Listing
● ● ● ● ● ● ●
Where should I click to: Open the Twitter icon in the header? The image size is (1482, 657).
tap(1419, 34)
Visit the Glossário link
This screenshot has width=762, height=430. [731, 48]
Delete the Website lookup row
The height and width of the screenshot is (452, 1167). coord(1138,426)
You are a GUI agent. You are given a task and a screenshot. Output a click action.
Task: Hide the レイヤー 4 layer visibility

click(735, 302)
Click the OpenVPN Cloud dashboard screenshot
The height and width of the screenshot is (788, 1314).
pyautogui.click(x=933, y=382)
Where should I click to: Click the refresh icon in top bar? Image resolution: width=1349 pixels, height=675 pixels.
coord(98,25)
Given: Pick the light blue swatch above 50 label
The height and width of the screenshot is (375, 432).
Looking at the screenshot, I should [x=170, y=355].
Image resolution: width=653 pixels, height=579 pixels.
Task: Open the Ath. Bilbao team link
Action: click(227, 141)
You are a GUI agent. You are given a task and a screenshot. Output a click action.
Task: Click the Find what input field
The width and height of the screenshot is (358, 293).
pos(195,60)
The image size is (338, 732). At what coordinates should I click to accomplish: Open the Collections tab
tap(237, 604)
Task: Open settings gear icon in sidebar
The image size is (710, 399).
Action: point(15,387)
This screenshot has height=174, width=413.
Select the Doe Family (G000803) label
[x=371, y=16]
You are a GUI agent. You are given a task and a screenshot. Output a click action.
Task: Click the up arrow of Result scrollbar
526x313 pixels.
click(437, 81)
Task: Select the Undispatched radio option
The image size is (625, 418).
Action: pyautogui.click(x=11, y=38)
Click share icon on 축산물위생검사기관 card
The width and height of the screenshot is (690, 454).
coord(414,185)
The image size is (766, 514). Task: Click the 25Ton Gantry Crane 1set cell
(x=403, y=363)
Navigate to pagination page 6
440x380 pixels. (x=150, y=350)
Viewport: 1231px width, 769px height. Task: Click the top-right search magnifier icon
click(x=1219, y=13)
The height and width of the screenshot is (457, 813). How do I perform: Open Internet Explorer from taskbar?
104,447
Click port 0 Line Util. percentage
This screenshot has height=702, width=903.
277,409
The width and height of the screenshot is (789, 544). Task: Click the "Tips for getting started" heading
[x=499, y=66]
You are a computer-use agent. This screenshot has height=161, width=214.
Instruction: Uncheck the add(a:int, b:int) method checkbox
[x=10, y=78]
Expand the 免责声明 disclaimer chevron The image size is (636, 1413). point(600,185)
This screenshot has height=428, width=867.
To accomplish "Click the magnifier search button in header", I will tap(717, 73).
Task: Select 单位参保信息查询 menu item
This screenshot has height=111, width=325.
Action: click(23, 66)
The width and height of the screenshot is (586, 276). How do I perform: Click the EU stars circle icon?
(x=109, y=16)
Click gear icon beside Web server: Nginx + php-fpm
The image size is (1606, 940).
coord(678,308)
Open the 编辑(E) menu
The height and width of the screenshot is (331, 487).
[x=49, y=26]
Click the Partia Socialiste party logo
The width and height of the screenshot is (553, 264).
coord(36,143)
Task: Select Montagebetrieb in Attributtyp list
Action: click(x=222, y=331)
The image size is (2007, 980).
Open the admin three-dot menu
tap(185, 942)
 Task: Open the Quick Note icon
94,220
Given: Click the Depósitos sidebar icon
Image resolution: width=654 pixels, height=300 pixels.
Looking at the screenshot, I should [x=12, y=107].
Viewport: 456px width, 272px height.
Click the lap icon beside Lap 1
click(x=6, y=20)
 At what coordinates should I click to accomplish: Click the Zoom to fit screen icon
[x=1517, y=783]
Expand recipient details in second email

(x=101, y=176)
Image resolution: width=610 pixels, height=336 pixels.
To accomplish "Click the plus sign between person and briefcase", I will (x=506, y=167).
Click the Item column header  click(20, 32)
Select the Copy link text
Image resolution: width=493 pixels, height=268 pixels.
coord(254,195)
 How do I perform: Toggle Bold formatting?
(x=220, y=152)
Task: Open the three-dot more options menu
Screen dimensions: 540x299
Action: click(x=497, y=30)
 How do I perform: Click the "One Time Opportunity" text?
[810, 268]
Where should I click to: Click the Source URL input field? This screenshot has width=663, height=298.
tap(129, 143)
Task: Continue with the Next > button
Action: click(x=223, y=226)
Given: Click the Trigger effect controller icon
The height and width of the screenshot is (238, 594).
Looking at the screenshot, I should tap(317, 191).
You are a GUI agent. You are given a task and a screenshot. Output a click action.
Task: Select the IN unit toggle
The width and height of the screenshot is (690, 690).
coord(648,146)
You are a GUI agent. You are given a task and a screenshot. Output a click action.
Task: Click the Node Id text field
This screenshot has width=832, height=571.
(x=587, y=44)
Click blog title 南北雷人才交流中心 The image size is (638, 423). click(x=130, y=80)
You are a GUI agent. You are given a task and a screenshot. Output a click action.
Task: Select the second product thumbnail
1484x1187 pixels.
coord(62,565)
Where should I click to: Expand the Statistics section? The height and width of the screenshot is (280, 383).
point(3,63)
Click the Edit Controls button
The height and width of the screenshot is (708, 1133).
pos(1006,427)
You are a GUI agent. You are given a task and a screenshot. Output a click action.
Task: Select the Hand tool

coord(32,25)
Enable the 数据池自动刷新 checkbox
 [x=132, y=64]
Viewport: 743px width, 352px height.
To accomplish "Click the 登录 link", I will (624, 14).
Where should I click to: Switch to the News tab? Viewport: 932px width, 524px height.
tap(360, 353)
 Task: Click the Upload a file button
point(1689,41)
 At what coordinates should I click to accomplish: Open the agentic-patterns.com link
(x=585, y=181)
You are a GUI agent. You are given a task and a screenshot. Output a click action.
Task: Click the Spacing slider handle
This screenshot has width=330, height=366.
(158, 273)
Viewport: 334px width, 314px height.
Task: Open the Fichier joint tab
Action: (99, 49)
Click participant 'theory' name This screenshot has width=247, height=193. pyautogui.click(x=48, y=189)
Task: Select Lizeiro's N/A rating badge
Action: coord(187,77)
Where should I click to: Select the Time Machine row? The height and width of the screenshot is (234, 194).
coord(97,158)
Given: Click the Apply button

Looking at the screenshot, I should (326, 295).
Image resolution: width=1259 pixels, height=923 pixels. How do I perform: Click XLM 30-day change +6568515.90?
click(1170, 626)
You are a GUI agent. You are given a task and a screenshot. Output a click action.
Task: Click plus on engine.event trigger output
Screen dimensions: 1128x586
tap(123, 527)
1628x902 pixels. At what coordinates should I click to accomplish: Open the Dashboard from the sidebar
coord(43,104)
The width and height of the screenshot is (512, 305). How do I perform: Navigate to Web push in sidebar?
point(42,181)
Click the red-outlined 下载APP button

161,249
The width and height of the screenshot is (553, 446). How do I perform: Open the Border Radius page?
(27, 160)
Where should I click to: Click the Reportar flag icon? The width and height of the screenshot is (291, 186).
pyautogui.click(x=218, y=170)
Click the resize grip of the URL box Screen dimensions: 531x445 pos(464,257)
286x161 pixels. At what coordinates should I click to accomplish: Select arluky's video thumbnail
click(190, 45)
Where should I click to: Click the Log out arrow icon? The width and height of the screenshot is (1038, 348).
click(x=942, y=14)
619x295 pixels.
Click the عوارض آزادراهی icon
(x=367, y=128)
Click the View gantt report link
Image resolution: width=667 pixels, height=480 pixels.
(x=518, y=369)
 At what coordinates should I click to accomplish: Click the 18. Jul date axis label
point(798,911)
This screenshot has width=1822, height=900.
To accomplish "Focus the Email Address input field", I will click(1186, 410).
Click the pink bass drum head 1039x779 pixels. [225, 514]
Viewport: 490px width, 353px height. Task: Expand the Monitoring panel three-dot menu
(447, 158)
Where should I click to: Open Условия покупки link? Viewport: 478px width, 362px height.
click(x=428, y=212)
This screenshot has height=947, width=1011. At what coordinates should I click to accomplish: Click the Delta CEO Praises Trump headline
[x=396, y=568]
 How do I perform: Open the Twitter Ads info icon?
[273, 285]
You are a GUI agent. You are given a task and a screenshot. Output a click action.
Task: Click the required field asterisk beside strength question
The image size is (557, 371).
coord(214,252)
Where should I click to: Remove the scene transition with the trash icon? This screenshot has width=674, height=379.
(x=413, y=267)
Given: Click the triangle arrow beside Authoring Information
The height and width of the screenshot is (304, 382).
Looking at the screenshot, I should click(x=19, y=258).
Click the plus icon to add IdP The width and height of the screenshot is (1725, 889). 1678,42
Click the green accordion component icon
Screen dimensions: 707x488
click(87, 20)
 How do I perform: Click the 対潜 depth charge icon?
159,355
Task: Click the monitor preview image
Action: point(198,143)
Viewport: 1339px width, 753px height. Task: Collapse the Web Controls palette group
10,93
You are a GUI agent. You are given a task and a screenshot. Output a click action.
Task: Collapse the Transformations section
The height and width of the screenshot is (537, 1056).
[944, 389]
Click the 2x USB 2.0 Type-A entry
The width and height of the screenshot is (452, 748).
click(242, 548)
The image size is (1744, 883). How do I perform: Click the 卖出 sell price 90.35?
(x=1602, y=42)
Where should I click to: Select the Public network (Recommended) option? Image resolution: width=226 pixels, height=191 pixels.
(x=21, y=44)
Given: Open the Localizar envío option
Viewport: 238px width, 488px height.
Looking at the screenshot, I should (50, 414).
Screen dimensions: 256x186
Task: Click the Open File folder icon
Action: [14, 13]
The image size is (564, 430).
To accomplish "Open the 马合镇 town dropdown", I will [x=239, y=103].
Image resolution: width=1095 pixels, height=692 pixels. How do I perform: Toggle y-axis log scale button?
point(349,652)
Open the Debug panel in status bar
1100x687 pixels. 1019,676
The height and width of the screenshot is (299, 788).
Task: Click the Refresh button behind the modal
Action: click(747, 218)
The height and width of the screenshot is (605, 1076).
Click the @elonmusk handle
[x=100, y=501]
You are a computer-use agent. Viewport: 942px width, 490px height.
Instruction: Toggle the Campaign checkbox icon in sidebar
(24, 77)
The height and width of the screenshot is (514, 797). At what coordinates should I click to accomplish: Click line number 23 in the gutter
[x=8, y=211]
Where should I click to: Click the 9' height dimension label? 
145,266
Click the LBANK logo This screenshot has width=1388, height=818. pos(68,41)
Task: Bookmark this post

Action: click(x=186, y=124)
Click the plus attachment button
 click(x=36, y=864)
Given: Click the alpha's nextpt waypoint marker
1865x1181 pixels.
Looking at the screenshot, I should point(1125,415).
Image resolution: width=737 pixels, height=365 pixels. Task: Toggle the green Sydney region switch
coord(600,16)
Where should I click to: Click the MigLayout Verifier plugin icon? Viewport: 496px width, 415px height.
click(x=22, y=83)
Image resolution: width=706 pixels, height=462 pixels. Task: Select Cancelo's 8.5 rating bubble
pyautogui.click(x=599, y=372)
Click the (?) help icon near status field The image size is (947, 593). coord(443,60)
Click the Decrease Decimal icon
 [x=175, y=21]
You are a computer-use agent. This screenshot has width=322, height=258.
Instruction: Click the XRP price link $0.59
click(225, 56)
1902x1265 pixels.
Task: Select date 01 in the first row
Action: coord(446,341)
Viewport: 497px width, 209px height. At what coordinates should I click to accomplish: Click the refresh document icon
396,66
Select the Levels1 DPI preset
● ● ● ● ● ● ●
Work to complete
Reproduce the stretch of material from the line containing "Where should I click to: Click the MigLayout" through the end of the material, swapping "Decrease Decimal" for "Increase Decimal" and leaving everything else unchanged.

Response to this exercise
Where should I click to: Click the MigLayout Verifier plugin icon? Viewport: 496px width, 415px height.
click(x=22, y=83)
Image resolution: width=706 pixels, height=462 pixels. Task: Select Cancelo's 8.5 rating bubble
pyautogui.click(x=599, y=372)
Click the (?) help icon near status field The image size is (947, 593). coord(443,60)
Click the Increase Decimal icon
 [x=175, y=21]
You are a computer-use agent. This screenshot has width=322, height=258.
Instruction: Click the XRP price link $0.59
click(225, 56)
1902x1265 pixels.
Task: Select date 01 in the first row
Action: coord(446,341)
Viewport: 497px width, 209px height. At what coordinates should I click to accomplish: Click the refresh document icon
396,66
Select the Levels1 DPI preset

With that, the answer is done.